#### REQUIRED WORK
Pictures aside, the output must consist of the lines from the one containing "You are a computer-use agent." through the end of the data, reproduced exactly.

#### RECORDS PROVIDED
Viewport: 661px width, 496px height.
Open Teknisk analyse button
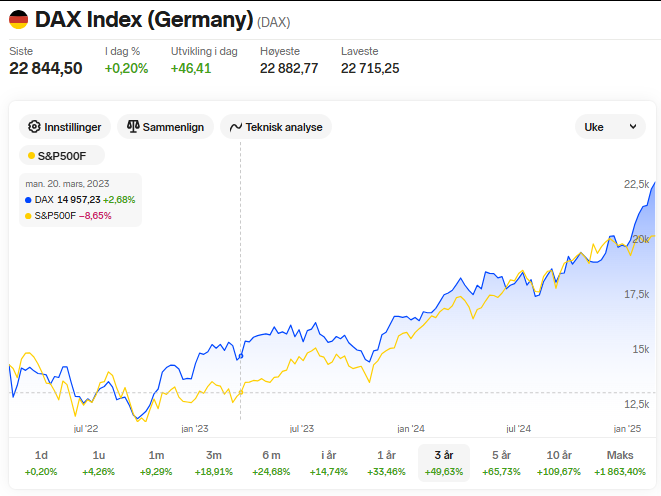(x=275, y=127)
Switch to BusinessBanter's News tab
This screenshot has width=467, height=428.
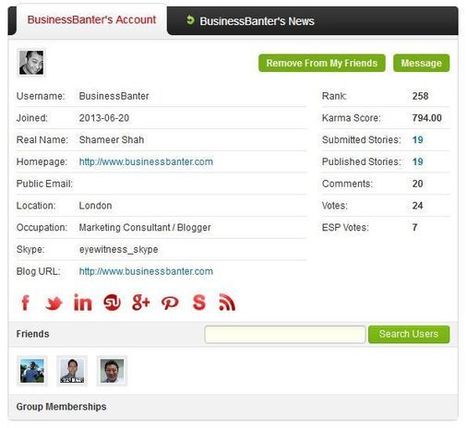[x=250, y=21]
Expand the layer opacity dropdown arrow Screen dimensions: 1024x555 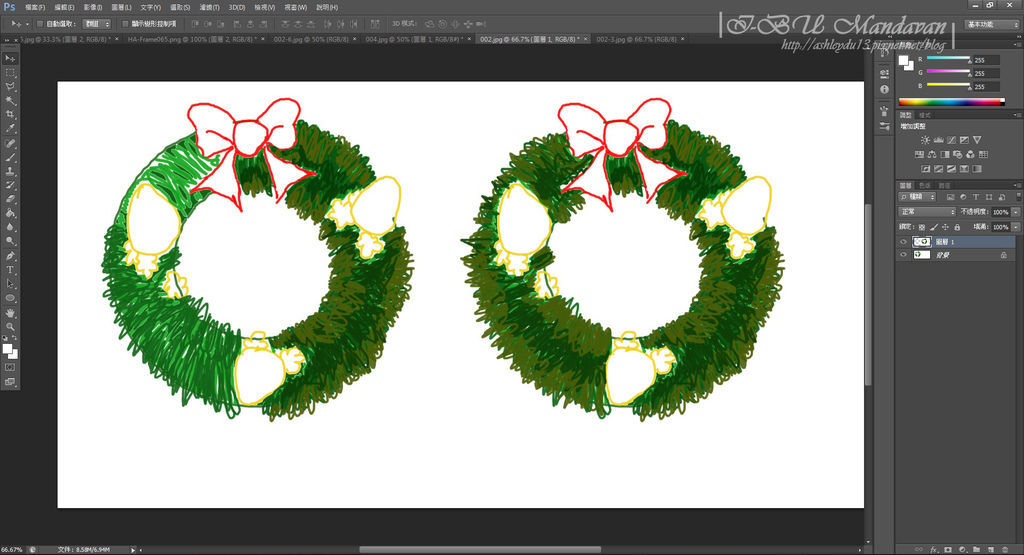(1016, 213)
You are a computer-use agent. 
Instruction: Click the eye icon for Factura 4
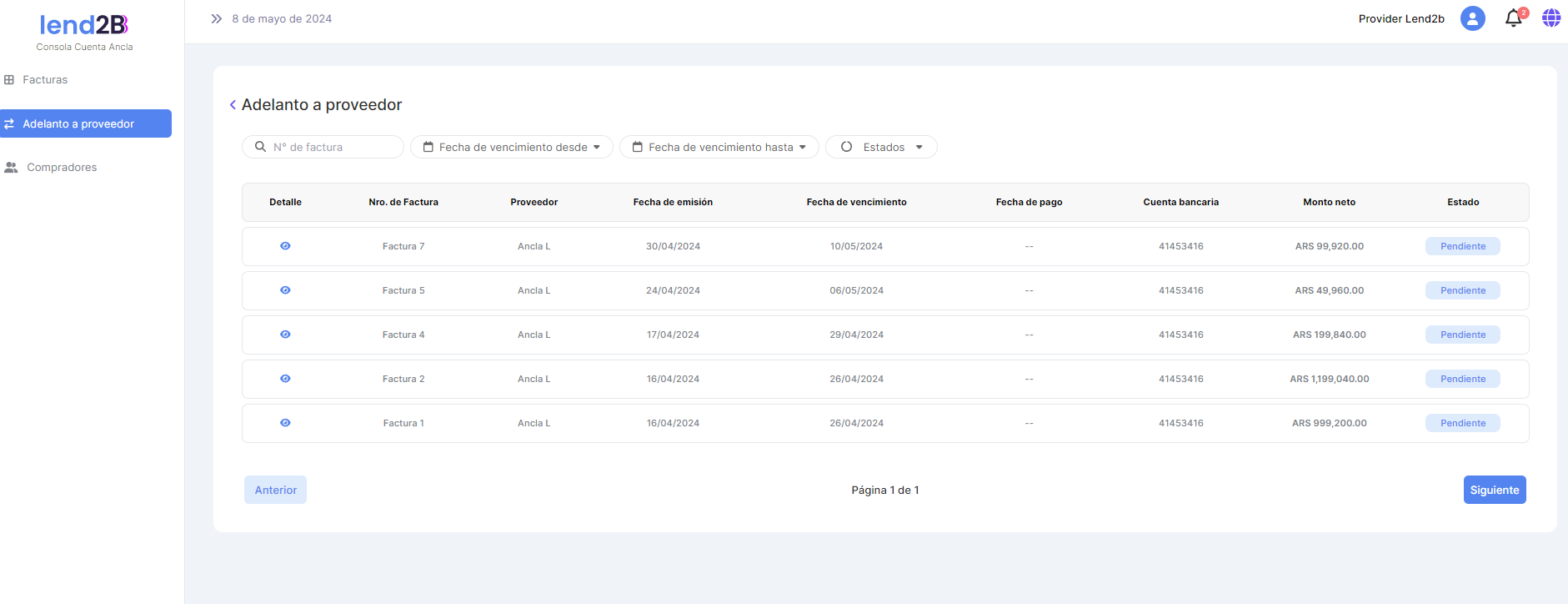(285, 335)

#### SOLUTION
You are a computer-use agent. 
Instruction: Click the eye icon for Factura 4
(285, 335)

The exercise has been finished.